Task goal
Write out every line of the records below again, requests included, and shift each coordinate in the answers up by 27. Leave the pictures out.

[Dataset excerpt]
+++
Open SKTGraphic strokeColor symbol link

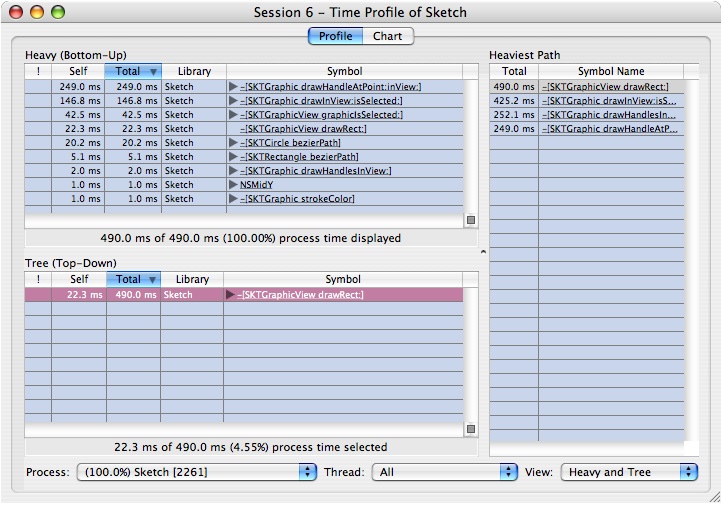pos(297,199)
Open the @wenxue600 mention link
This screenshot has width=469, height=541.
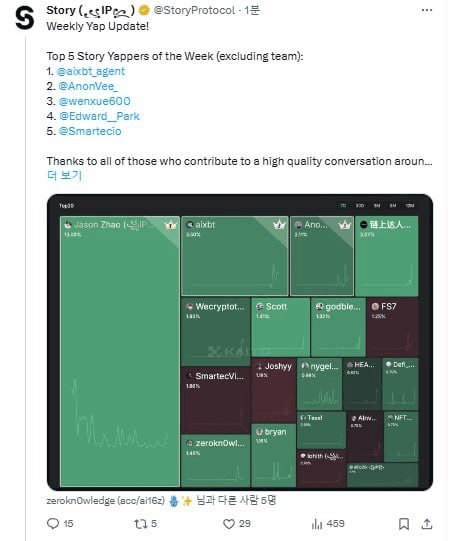point(95,101)
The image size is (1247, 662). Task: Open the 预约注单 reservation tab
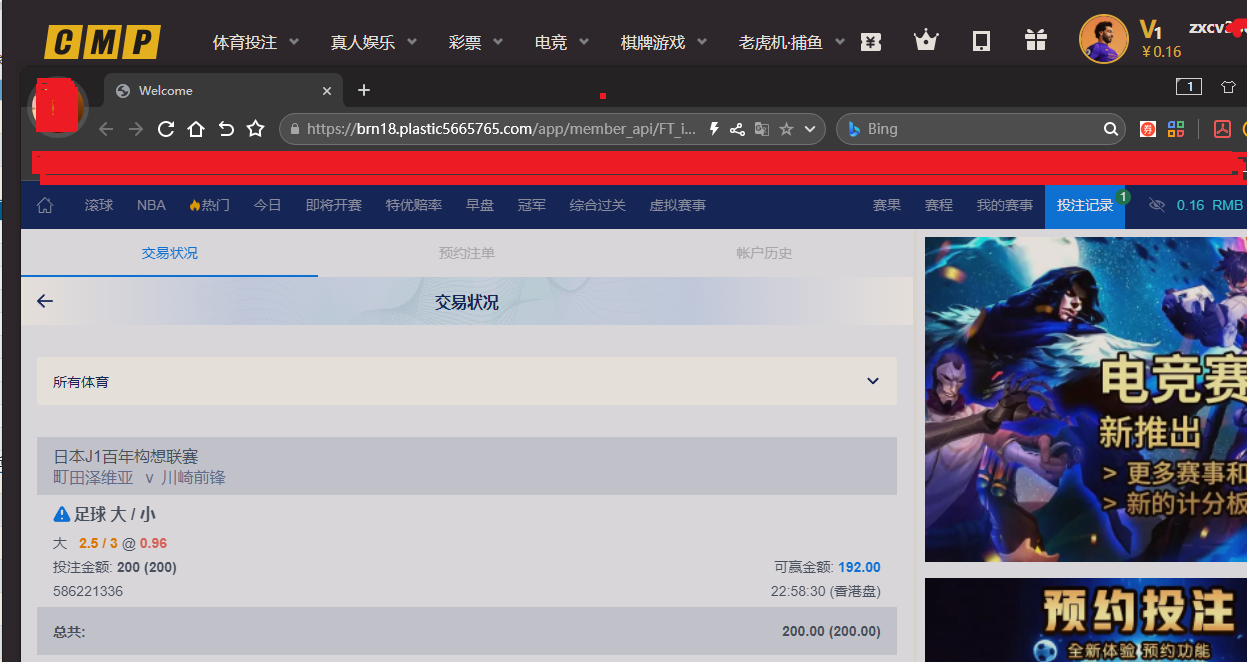coord(466,253)
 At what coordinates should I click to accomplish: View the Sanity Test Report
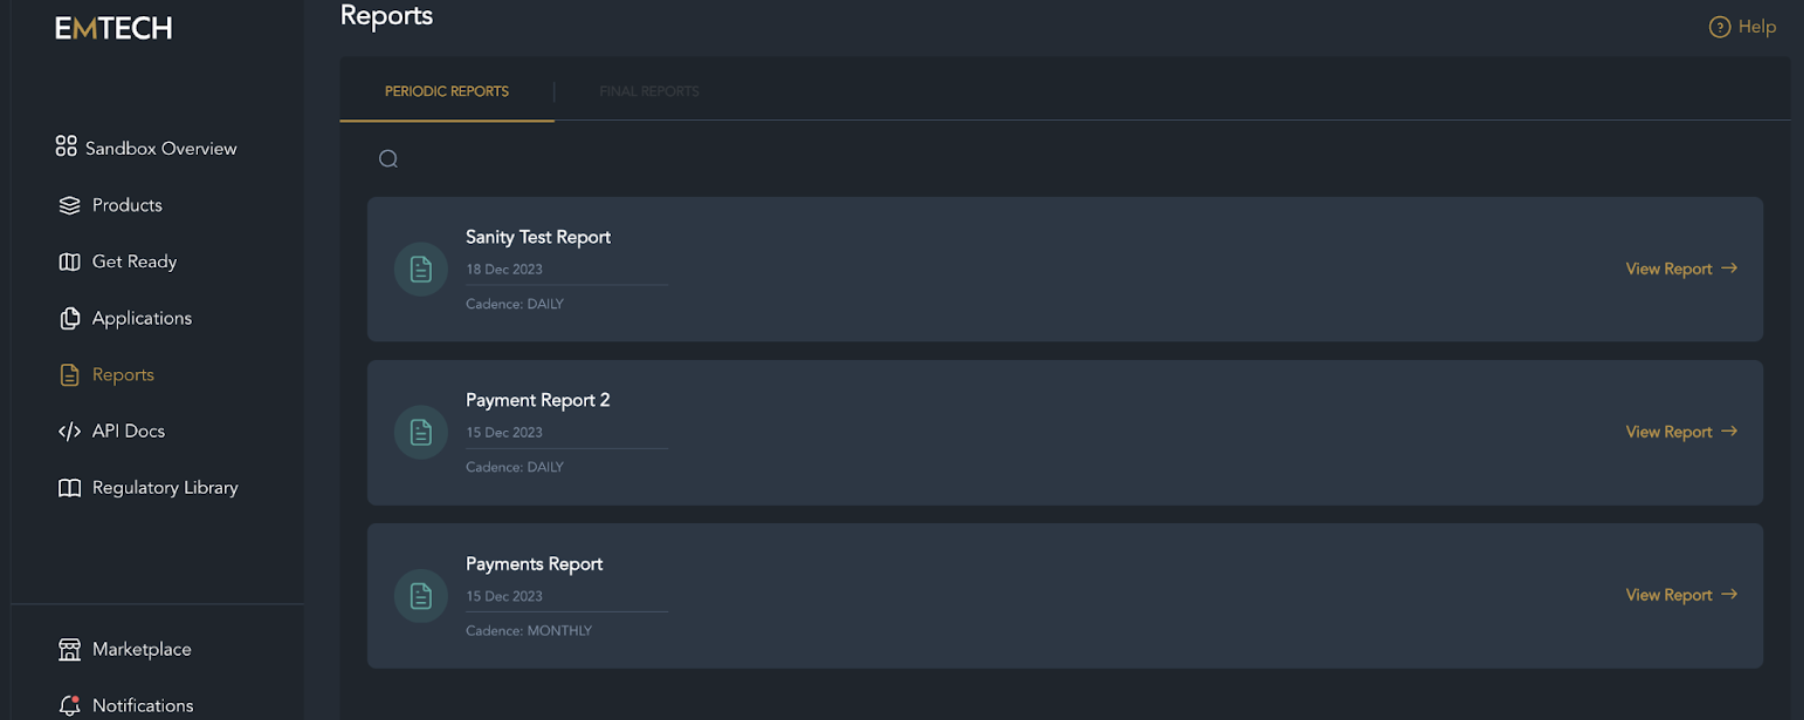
+++
Result of the exercise
Open SKTGraphic strokeColor symbol link

pos(324,226)
Open the @wenxue600 mention link
This screenshot has width=469, height=541.
point(122,128)
The image size is (1247, 662). Task: Open the 预约注单 reservation tab
coord(493,280)
 At what coordinates should I click to accomplish: View the Sanity Test Report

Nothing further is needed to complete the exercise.